How to build justice into algorithmic actuarial tools

Key notions of fairness contradict each other—something of an Arrow’s Theorem for criminal justice applications of machine learning.

"Recent discussion in the public sphere about algorithmic classification has involved tension between competing notions of what it means for a probabilistic classification to be fair to different groups. We formalize three fairness conditions that lie at the heart of these debates, and we prove that except in highly constrained special cases, there is no method that can satisfy these three conditions simultaneously. Moreover, even satisfying all three conditions approximately requires that the data lie in an approximate version of one of the constrained special cases identified by our theorem.
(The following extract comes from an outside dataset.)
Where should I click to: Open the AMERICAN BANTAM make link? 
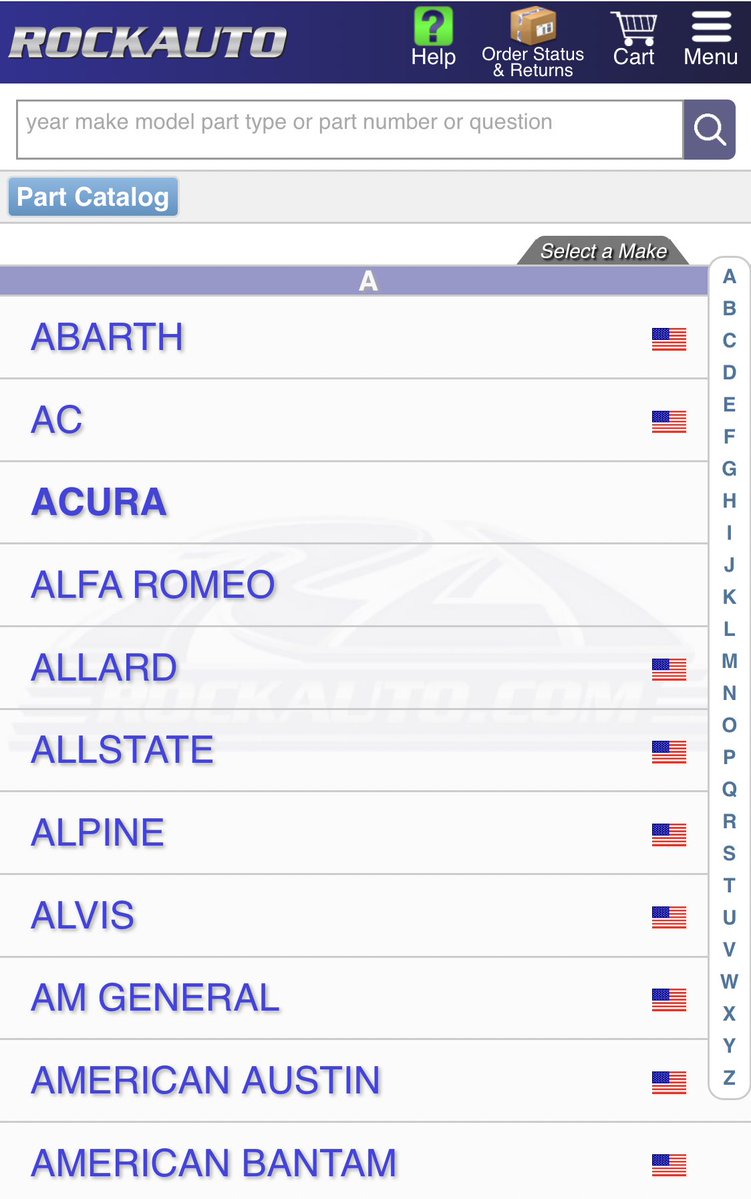214,1163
These results suggest some of the ways in which key notions of fairness are incompatible with each other, and hence provide a framework for thinking about the trade-offs between them."
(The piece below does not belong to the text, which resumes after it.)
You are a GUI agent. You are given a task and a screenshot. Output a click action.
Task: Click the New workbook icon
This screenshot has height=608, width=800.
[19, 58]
Full paper from JON KLEINBERG, SENDHIL MULLAINATHAN and MANISH RAGHAVAN here. h/t research fellow Sara, who recently presented on bias in humans, courts, and machine learning algorithms, and who was the source for all the papers in this section.
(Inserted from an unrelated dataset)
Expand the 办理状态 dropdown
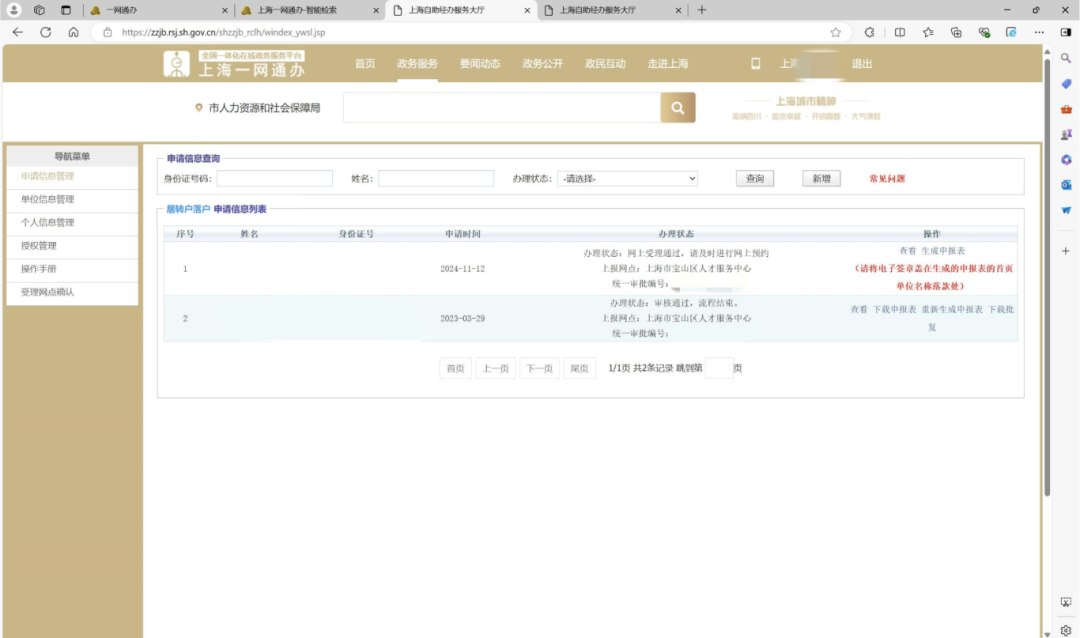This screenshot has width=1080, height=638. pyautogui.click(x=628, y=179)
In a Twitter thread, ARVIND NARAYANAN describes the issue in more casual terms.

"Today in Fairness in Machine Learning class: a comparison of 21 (!) definitions of bias and fairness [...] In CS we're used to the idea that to make progress on a research problem as a community, we should first all agree on a definition. So 21 definitions feels like a sign of failure. Perhaps most of them are trivial variants? Surely there/s one that's 'better' than the rest? The answer is no! Each defn (stat. parity, FPR balance, contextual fairness in RL...) captures something about our fairness intuitions."

Link to Narayanan’s thread.

Jay comments: Kleinberg et al. describe their result as choosing between conceptions of fairness. It’s not obvious, though, that this is the correct description. The criteria (calibration and balance) discussed aren’t really conceptions of fairness; rather, they’re (putative) tests of fairness. Particular questions about these tests aside, we might have a broader worry: if fairness is not an extensional property that depends upon, and only upon, the eventual judgments rendered by a predictive process, exclusive of the procedures that led to those judgments, then no extensional test will capture fairness, even if this notion is entirely unambiguous and determinate. It’s worth consideringNozick’s objection to “pattern theories” of justice for comparison, and (procedural) due process requirements in US law.